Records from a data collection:
※

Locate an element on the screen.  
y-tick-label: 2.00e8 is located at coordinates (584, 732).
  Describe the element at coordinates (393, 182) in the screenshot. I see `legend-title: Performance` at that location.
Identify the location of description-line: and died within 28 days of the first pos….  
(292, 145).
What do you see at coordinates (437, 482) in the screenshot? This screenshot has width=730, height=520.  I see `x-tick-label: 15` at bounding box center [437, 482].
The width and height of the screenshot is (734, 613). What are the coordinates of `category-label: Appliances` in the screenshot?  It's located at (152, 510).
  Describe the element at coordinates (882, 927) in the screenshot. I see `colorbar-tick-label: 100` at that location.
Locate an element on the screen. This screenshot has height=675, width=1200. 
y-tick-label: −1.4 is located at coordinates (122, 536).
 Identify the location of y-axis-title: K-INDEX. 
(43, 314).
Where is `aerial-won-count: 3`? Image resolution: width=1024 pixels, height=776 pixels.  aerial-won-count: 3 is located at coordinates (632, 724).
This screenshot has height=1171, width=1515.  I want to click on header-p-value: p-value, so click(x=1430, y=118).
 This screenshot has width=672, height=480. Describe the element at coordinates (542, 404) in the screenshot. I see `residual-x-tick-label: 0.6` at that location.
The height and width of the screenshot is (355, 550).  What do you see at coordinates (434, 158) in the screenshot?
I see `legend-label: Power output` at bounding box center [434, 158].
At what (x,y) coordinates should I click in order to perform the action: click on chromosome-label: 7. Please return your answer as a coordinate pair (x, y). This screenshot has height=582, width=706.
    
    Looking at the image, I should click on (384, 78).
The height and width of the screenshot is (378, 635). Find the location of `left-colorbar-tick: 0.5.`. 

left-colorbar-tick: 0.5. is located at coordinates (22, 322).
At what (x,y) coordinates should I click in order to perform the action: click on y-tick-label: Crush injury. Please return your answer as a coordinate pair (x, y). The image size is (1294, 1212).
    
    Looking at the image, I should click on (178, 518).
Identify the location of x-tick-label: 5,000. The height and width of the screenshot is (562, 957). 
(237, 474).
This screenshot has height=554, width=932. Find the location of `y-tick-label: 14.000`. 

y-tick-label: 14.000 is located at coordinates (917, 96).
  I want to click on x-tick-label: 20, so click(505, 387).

※

▶ **Activity**
Reproduce the part of the records that opens with the line containing "Identify the location of x-tick-label: 5,000." and closes with the line containing "(237, 474).", both lines included. Add -115 to each coordinate given as a location.

▶ **Exercise solution**
Identify the location of x-tick-label: 5,000. The height and width of the screenshot is (562, 957). 
(122, 359).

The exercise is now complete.